En attendant, les Vignerons aubois espèrent continuer de vendre leurs récoltes à la Marne, quand en février 1911, est votée à la Chambre des Députés une loi qui ruine les vignerons aubois qui ne peuvent plus vendre leurs vins à la Marne en vue de leur champagnisation.
Le 29 janvier 1911, a lieu une première manifestation regroupant plus de 1.500 vignerons à Bar-sur-Aube, au cours de laquelle est créée la Fédération des Vignerons de l’Aube.
En février Gaston Cheq crée La Ligue de Défense des Vignerons de l’Aube. Il est né à Bar-sur-Aube en 1866. Postier, puis Agent d’assurances, il possède quelques vignes. Socialiste, il se dévoue aux œuvres laïques et se consacre tout entier à la défense de la cause des vignerons. " C’est un petit bonhomme, sec, énergique, décidé, qui mène la bataille avec une activité de diable. On le voit partout à la fois. Il a l’œil à tout, dirige tout. Tout s’efface devant lui, c’est le chef…".

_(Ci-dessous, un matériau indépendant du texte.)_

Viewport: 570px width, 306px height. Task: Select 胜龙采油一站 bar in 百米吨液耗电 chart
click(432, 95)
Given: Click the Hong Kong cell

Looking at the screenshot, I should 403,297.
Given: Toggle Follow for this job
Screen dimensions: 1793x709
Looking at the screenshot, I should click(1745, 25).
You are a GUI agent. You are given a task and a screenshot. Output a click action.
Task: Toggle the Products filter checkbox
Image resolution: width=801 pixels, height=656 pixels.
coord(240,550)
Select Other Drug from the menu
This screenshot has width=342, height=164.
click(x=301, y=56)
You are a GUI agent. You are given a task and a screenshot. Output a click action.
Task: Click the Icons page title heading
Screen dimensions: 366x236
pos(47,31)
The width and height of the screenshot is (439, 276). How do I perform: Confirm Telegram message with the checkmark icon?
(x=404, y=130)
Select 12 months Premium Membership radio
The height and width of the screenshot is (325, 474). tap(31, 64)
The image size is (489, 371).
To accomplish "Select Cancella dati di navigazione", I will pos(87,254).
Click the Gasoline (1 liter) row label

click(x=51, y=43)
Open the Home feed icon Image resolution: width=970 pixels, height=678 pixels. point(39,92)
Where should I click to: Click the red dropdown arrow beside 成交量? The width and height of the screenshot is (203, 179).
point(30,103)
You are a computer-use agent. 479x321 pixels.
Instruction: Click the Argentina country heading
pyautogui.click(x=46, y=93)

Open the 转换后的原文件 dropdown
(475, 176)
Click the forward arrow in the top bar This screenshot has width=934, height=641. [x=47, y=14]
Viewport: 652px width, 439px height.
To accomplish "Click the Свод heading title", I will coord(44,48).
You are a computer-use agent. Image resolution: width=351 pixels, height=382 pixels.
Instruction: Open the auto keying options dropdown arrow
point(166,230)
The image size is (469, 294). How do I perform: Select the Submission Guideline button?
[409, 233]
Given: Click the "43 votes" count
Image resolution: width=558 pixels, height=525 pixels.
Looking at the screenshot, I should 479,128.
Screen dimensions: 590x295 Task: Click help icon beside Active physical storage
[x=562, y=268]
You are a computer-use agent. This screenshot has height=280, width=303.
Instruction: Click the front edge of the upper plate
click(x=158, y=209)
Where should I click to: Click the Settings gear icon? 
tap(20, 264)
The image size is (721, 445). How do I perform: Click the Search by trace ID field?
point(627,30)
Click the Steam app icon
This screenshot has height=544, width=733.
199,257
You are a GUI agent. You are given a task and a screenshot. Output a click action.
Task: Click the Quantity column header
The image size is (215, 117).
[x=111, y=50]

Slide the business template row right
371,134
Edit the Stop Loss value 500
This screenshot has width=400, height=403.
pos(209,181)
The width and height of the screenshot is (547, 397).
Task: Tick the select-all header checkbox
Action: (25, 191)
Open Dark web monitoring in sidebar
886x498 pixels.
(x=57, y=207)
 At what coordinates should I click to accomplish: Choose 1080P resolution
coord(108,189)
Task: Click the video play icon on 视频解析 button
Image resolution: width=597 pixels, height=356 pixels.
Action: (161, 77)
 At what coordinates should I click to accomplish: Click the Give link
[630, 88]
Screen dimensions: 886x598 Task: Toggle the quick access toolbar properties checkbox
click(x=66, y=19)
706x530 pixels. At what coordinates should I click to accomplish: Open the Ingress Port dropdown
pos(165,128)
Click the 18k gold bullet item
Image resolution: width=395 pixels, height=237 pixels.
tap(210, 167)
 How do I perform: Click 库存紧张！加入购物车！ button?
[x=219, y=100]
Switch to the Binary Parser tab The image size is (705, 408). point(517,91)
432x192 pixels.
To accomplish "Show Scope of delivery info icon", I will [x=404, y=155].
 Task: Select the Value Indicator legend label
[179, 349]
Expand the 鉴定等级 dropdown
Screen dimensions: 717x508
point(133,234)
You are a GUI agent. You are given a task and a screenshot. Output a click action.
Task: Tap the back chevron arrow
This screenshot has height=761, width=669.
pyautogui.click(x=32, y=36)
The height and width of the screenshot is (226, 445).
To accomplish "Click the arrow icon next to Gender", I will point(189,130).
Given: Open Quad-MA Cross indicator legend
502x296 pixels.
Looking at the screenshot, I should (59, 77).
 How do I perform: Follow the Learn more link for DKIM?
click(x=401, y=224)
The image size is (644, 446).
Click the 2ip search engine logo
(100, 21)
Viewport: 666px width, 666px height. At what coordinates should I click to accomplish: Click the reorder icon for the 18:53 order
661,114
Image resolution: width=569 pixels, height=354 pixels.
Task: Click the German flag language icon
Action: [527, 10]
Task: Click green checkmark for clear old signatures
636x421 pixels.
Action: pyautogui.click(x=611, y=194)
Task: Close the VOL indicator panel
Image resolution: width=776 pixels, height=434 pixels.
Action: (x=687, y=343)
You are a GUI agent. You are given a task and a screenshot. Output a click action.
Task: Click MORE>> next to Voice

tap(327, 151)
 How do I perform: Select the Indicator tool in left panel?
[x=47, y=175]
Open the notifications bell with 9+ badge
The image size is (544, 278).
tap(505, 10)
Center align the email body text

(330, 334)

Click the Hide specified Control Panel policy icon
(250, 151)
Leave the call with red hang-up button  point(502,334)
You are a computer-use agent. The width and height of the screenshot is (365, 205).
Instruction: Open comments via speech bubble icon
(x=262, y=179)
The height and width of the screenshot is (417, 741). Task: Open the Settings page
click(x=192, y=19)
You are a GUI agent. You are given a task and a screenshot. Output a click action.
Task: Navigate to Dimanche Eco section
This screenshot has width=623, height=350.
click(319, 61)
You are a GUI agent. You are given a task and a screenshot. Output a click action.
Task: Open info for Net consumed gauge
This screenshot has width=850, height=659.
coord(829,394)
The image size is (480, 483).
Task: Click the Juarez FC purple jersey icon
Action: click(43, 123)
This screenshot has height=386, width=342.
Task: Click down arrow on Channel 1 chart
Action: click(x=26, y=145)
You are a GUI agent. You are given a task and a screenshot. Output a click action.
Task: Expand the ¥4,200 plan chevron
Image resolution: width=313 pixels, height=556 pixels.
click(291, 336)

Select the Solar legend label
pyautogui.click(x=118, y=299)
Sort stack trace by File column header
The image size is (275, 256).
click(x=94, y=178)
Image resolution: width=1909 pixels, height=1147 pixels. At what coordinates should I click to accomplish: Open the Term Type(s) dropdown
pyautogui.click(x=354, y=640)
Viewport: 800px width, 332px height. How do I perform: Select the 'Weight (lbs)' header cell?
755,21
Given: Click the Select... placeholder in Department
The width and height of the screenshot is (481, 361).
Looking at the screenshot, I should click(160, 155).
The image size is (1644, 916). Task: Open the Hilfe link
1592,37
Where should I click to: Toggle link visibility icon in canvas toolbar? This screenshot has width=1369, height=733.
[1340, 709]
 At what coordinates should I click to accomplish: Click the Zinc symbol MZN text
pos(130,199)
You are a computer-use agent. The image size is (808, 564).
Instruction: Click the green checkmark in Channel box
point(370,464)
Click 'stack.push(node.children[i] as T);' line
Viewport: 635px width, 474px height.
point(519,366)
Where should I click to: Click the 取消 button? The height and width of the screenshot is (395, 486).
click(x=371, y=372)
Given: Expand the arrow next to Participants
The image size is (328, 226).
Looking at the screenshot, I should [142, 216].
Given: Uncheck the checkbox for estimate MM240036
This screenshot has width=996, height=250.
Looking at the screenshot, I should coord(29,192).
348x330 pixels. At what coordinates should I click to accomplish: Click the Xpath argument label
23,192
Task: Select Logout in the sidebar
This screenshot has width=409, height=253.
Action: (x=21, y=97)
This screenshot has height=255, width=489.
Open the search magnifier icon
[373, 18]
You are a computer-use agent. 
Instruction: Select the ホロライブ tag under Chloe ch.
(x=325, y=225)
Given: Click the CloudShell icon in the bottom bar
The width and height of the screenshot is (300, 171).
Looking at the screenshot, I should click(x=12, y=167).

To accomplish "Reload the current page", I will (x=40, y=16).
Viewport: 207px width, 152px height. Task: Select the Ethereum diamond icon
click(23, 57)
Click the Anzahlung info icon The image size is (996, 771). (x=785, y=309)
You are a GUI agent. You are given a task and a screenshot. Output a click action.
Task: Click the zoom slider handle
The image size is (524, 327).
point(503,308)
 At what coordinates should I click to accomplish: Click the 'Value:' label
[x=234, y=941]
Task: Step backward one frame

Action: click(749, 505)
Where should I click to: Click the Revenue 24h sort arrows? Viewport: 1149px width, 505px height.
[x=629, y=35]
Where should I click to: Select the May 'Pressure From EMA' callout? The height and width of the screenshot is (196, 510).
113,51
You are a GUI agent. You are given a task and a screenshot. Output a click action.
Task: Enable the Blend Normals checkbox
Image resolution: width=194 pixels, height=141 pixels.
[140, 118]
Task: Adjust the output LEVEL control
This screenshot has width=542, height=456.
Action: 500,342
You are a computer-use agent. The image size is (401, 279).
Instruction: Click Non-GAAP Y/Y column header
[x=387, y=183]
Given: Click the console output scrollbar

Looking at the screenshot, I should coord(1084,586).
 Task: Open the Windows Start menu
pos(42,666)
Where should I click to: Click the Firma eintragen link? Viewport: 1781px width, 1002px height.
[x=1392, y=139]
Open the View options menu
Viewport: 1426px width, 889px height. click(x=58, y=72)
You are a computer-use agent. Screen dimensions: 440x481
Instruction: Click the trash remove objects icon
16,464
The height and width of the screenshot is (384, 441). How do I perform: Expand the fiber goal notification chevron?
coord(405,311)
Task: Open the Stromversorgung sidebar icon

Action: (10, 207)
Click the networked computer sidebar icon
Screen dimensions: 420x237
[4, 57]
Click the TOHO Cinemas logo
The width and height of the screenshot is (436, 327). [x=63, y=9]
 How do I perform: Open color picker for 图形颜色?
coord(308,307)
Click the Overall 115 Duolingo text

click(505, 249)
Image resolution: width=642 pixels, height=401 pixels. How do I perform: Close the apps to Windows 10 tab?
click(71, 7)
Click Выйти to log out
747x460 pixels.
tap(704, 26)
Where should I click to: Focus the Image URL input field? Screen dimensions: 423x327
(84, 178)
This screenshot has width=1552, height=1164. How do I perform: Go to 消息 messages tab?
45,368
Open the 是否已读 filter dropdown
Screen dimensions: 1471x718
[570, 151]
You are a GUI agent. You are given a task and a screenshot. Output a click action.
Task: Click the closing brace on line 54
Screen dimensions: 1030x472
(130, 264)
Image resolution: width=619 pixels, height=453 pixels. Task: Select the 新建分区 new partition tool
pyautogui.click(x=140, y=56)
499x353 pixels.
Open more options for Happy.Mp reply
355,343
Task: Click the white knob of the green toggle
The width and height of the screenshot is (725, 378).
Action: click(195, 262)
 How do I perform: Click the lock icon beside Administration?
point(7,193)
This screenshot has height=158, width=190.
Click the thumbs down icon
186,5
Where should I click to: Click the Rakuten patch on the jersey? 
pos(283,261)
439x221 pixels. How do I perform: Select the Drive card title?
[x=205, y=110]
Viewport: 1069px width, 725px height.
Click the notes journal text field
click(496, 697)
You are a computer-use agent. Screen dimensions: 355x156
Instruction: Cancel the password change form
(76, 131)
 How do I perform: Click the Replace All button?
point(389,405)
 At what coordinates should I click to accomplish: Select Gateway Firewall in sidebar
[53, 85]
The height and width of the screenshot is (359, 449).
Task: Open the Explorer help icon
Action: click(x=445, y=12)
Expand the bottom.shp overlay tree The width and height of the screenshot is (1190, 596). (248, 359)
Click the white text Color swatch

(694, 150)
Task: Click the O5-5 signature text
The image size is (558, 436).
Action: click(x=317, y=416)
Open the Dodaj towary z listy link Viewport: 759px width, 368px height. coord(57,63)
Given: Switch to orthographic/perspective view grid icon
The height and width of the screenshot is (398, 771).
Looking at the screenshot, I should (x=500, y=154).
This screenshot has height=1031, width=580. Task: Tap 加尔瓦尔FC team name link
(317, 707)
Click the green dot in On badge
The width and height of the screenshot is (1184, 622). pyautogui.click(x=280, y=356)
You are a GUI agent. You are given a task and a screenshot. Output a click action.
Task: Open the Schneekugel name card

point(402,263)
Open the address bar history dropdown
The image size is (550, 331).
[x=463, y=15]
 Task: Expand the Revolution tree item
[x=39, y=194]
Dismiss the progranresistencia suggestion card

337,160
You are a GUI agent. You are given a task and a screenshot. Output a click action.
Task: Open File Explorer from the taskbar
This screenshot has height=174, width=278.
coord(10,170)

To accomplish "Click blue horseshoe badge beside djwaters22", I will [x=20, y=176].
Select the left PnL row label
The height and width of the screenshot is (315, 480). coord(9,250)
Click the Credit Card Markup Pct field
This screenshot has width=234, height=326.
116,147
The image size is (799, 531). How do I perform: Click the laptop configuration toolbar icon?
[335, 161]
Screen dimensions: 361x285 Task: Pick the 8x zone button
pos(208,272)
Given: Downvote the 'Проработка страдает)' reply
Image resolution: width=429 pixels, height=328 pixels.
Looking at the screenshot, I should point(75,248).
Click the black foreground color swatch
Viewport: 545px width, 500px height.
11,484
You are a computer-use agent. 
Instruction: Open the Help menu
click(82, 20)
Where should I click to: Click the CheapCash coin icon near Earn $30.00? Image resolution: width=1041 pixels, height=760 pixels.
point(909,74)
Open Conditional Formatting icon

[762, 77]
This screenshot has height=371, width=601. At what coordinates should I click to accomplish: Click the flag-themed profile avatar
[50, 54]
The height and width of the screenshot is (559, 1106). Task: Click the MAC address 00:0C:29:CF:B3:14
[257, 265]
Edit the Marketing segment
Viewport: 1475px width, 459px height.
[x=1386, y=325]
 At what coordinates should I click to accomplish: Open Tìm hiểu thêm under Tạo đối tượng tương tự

Les vignerons imitent d’autres mouvements révolutionnaires, ils brandissent le drapeau rouge en tête de chacune de leurs manifestations. Puis, ce drapeau rouge remplace le drapeau tricolore au fronton des mairies.
Entre le 23 février et le 3 juillet, la lutte des vignerons est telle, que le vignoble est occupé par la troupe, et que dans cette même année, ont été usés 2 préfets, 2 sous-préfets à Bar-sur-Aube, et 1 capitaine de cavalerie.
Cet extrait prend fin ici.